Dario Fedi

Personal information
- Date of birth: 13 February 1989 (age 36)
- Place of birth: Pistoia, Italy
- Height: 1.82 m (6 ft 0 in)
- Position: Centre back

Team information
- Current team: Tau Calcio Altopascio

Youth career
- Fiorentina

Senior career*
- Years: Team / Apps / (Gls)
- 2009–2010: Fiorentina / 0 / (0)
- 2010–2011: Matera / 25 / (1)
- 2011–2012: Portogruaro / 26 / (2)
- 2012–2013: Fondi / 17 / (1)
- 2013–2014: Santarcangelo / 29 / (1)
- 2014: Correggese / 0 / (0)
- 2014: Rieti / 9 / (1)
- 2014–2015: Sambenedettese / 8 / (1)
- 2015: OltrepòVoghera / 14 / (0)
- 2015–2016: CS Scandicci 1908 / 17 / (1)
- 2016–2017: Jolly Montemurlo / 28 / (0)
- 2017–2018: Seravezza Pozzi / 29 / (1)
- 2018–2019: Aglianese / 41 / (2)
- 2019–: Tau Calcio Altopascio

= Dario Fedi =

Italian footballer (born 1989)

Dario Fedi (born 13 February 1989) is an Italian footballer who plays for ASD Tau Calcio Altopascio. Fedi plays centre-back position but also able to play as a right-back.

==Biography==

===Youth career===
Born in Pistoia, Tuscany, Fedi started his career in Tuscany team Fiorentina. Despite still a player for the reserve team, Fedi also named in List B (youth product) squad for the first team in 2007–08 UEFA Cup, as Fedi had spent more than 2 years with La Viola continuously prior 2007. (Fedi was a member of Fiorentina's Allievi Nazionali under-17 team in 2005–06 season.) Fedi remained in List B in 2008–09 UEFA Champions League However, he was removed in 2009–10 edition. Fedi wore no.37 shirt for the first team in 2007–08 season and no.36 in 2008–09 season.

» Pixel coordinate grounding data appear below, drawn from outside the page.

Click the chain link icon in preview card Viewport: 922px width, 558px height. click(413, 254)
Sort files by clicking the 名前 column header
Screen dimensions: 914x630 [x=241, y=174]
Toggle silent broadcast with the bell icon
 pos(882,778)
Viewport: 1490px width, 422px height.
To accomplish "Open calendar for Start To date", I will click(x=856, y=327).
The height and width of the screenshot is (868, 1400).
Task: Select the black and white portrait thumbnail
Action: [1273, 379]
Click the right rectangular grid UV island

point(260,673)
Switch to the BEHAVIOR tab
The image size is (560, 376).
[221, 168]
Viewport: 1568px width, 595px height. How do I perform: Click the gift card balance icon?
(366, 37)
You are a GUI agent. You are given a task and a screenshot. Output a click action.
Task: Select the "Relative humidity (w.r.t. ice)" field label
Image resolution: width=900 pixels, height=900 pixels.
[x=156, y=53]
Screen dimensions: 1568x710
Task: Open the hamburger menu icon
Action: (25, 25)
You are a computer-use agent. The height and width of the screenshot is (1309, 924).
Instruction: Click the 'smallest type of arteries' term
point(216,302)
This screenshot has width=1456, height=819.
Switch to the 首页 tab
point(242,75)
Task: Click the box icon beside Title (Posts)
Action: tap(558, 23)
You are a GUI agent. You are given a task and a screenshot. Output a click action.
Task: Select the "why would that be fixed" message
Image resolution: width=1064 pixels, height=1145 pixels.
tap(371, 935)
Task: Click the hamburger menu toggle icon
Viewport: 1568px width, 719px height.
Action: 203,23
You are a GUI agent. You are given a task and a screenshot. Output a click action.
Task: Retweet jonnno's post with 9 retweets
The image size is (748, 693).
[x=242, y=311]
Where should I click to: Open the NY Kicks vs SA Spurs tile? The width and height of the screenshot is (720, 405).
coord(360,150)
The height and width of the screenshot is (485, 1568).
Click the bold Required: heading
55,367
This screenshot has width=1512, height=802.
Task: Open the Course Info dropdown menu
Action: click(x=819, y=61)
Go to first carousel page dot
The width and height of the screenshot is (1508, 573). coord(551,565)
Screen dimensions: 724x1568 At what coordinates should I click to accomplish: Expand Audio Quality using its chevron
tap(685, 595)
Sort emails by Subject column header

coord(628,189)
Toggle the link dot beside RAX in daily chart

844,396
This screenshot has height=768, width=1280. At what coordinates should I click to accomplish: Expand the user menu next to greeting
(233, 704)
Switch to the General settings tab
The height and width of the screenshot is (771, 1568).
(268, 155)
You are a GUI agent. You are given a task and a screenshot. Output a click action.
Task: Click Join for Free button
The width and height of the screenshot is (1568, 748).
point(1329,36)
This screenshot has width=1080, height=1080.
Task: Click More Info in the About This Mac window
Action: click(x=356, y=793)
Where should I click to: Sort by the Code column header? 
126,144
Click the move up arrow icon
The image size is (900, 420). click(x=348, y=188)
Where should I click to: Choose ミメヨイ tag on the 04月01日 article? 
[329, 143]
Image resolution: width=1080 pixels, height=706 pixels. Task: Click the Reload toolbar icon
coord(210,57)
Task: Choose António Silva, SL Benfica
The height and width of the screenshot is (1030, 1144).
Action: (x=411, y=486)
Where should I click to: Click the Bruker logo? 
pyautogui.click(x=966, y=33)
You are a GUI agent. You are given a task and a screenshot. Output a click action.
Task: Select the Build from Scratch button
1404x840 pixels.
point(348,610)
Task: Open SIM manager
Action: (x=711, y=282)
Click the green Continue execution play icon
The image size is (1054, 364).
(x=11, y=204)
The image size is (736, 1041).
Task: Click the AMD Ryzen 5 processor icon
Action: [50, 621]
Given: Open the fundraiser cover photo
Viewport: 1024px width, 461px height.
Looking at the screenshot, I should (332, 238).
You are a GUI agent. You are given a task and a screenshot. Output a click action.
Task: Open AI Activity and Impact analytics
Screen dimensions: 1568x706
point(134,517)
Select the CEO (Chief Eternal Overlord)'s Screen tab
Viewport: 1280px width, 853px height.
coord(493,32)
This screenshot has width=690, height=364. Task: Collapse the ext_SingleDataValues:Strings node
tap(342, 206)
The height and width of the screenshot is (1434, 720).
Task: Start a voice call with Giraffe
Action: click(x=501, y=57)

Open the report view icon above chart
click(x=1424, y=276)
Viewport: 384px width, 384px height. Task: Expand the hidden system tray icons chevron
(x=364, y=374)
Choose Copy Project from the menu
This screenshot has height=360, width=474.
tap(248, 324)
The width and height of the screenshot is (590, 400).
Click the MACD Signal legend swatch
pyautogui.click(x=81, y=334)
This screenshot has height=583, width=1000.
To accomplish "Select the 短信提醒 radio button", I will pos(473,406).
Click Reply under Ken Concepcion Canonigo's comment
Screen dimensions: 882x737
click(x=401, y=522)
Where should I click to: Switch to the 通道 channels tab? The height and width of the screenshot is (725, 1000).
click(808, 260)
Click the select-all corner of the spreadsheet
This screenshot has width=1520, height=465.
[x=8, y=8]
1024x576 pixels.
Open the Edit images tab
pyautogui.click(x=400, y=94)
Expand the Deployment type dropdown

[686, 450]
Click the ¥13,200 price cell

Fedi was an overage player for Fiorentina's Primavera under-20 reserve team in 2009–10 season, such as in 2010 Torneo di Viareggio. Fedi was a right-back of the team. He also played as a centre-back in 2008–09 season but most of the time on the bench. The team failed to qualify to the playoffs of Primavera League the second successive season (2009 and 2010). Fedi played in the playoffs of 2008 edition.

===Lega Pro teams===
In mid-2010 Fedi left for Lega Pro Seconda Divisione club Matera (Italian fourth division) in co-ownership deal, for a peppercorn fee of €500. Fedi was one of the starting defender of the team, such as the game he scored on 8 May 2011. In June both clubs failed to form an agreement and both clubs had to submit a bidding price to Lega Serie A, eventually Matera outbid Fiorentina for €2,000. In July 2011, Fedi was transferred to Lega Pro Prima Divisione (Italian third division) club Portogruaro

===Later career===
After a season with Seravezza Pozzi Calcio in Serie D, Fedi moved to fellow league club, Aglianese, where he played until December 2019 before signing with Eccellenza club ASD Tau Calcio Altopascio.